A few months ago, as the Liberty Media (NASDAQ:LMCA) and SiriusXM (NASDAQ:SIRI) saga began to unfold, I made a very public decision to divest half of my stake in SiriusXM and invest it into Liberty Media. I did so for a number of reasons. First, I wanted to insulate myself from uncertainty. Second, I saw that Liberty was going down a path of demanding a premium, and wanted to participate in that to some degree. Third, I knew at that point that Liberty would be adding to its position in SiriusXM, and I looked at that as a way to grow my position in SiriusXM with someone else doing the buying. Lastly, from a technical standpoint the move made sense.
I made that move on June 12th. Here are some interesting facts:
- On June 12th the Liberty stake included its preferred shares and 60,350,000 shares of common.
- On June 12th Liberty had already announced a forward purchase contract of 302,198,700 shares but had not yet taken delivery.
- The Liberty stake on June 12th equated to about 41% because the company had not taken delivery of the forward contract shares
- Since June 12th the Liberty stake has grown by some 550,000,000 shares.
- On June 12th Liberty Media was trading at $83.47. Today it trades at about $104.
- Simply by being a Liberty shareholder, my stake has risen because Liberty is buying shares.
- Liberty is now on the cusp of de jure control of SiriusXM, and as a Liberty shareholder I get the benefit of that.
- When SiriusXM initiates share buybacks, the Liberty stake will increase. With Liberty owning a bigger piece of the pie, any premiums will benefit me more.
There were benefits to doing my trade when I did that no longer exist. Since I invested, the Liberty stake in SiriusXM has grown 24%, while the equity itself has also appreciated by 24%. Essentially I got to double dip because of my timing. With Liberty approaching a 50% stake in the company, the double dip days are more behind us than in front of us. Had I remained in SiriusXM only, I would have seen an equity bump from $1.87 to about 2.45, or about 30%. I would have also seen the stake of the common shareholder decrease over that period of time.
Now that the proverbial writing is on the wall, the natural question is which is the better play. That is now a very interesting question. In my mind, Liberty will still exact a premium, so that carries potential. However, the timing of the Liberty plan could throw a few wrenches into the works. Remember, that an investment into Liberty also means that you are taking a “pure” SIRI investment and diluting it a bit with the other business interests in Liberty. This has to be a consideration. I had the benefit of seeing my SIRI stake rise because Liberty has been buying SIRI. That provides me with more of a “pure” play than someone investing into Liberty today.

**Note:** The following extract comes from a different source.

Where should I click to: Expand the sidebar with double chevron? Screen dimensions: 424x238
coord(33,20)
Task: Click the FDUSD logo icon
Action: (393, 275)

If you are in for the long haul, then the timing does not matter. If you are looking to make a trade based on the eventual moves by Liberty, then you could be tied to this for a few months or up to a year. Each investor has their own goals, risk tolerance, and profile. What works well for one person may not work as well for another. The biggest things to consider are:
- Why you are considering one over the other
- What benefits and risks go into such a strategy
- What valuation multiples each are trading at
- The other interests of Liberty that you could potentially be investing in
- The timing of transactions
There is no “one size fits all” answer to this. Consider all of the options, avenues, and timing that could happen when conducting your due diligence.